▸ **DESCRIPTION OF THE TASK**: Repeat all of the records exactly, leaving out the pictures.

** INFORMATION GIVEN follows **

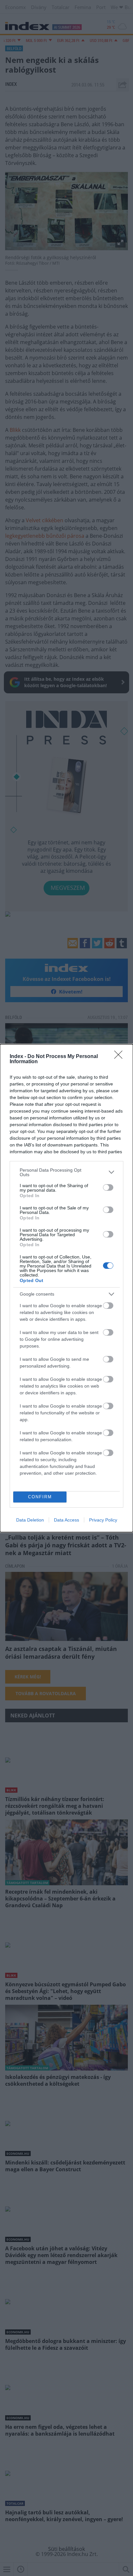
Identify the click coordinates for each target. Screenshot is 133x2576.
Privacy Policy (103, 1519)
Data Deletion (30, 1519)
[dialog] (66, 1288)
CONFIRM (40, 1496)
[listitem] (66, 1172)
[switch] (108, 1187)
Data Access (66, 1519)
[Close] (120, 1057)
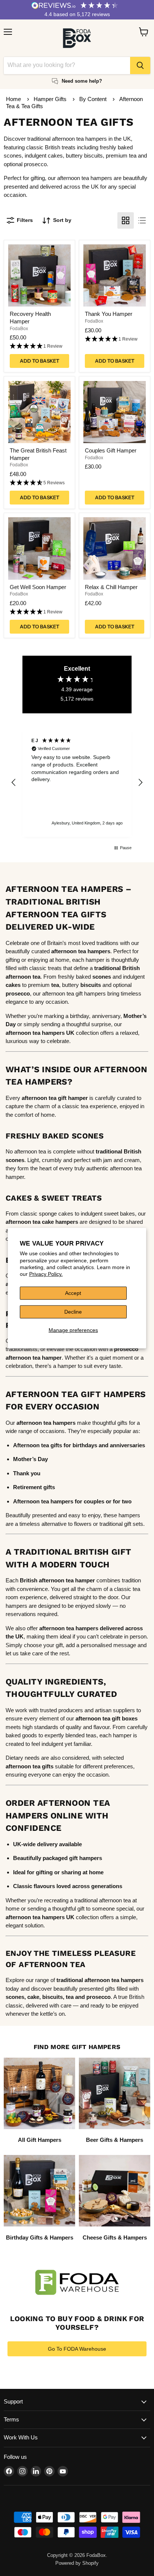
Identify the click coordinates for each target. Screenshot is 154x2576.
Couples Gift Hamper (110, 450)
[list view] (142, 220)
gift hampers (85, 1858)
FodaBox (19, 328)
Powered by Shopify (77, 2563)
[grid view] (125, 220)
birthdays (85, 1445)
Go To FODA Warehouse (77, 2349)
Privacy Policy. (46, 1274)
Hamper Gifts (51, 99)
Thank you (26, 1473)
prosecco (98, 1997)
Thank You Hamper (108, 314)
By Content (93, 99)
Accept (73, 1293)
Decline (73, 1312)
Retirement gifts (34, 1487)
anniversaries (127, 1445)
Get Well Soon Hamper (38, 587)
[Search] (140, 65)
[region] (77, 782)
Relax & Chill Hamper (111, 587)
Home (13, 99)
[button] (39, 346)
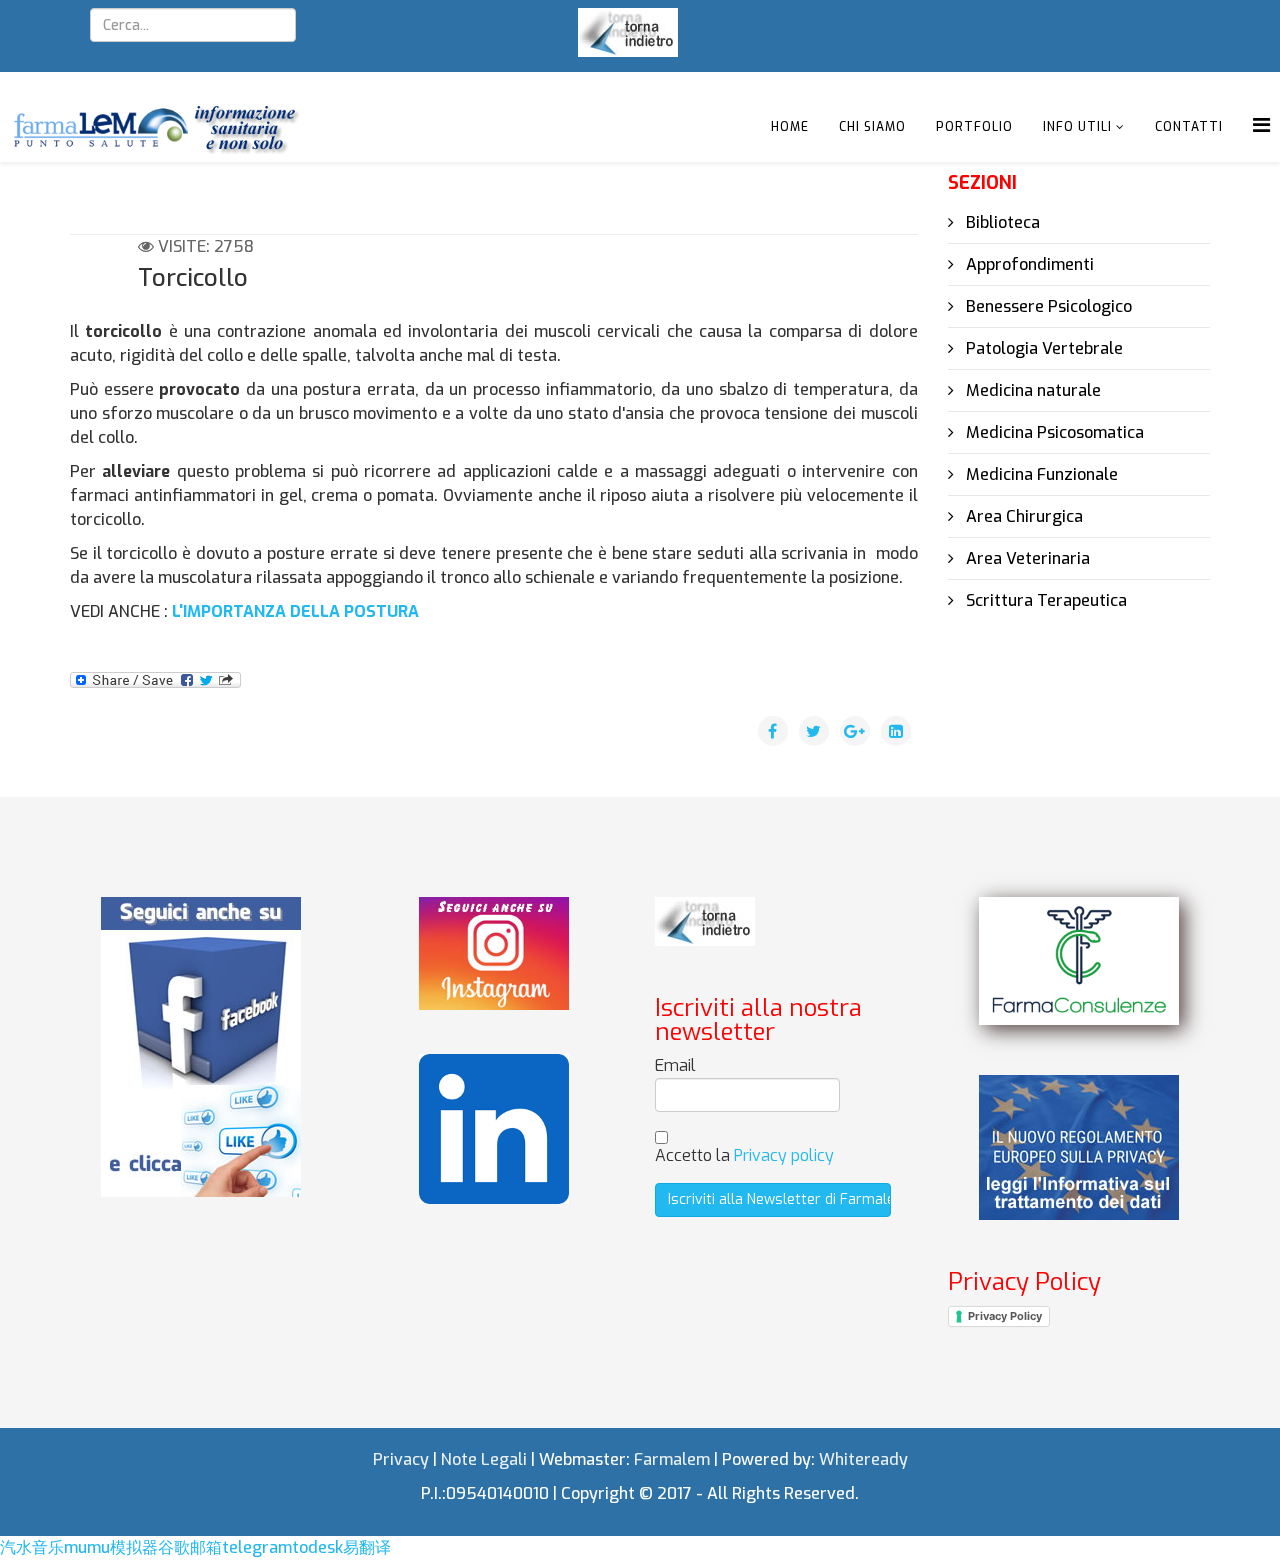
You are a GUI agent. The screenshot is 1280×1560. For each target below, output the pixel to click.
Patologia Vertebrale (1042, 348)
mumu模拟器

** End of INFORMATION GIVEN **

▸ **ANSWER TO THIS PROBLEM**:
Identify the click coordinates for each target. Screenshot is 133x2576.
Privacy Policy (103, 1519)
Data Deletion (30, 1519)
[dialog] (66, 1288)
CONFIRM (40, 1496)
[listitem] (66, 1172)
[switch] (108, 1187)
Data Access (66, 1519)
[Close] (120, 1057)
Identify the click coordinates for each target. Screenshot is 154x2576.
Couples Gift Hamper (110, 450)
[list view] (142, 220)
gift hampers (85, 1858)
FodaBox (19, 328)
Powered by Shopify (77, 2563)
[grid view] (125, 220)
birthdays (85, 1445)
Go To FODA Warehouse (77, 2349)
Privacy Policy. (46, 1274)
Hamper Gifts (51, 99)
Thank you (26, 1473)
prosecco (98, 1997)
Thank You Hamper (108, 314)
By Content (93, 99)
Accept (73, 1293)
Decline (73, 1312)
Retirement gifts (34, 1487)
anniversaries (127, 1445)
Get Well Soon Hamper (38, 587)
[Search] (140, 65)
[region] (77, 782)
Relax & Chill Hamper (111, 587)
Home (13, 99)
[button] (39, 346)
You are a GUI agent. The screenshot is 1280×1560. For each target below, output the pixel to click.
Patologia Vertebrale (1042, 348)
mumu模拟器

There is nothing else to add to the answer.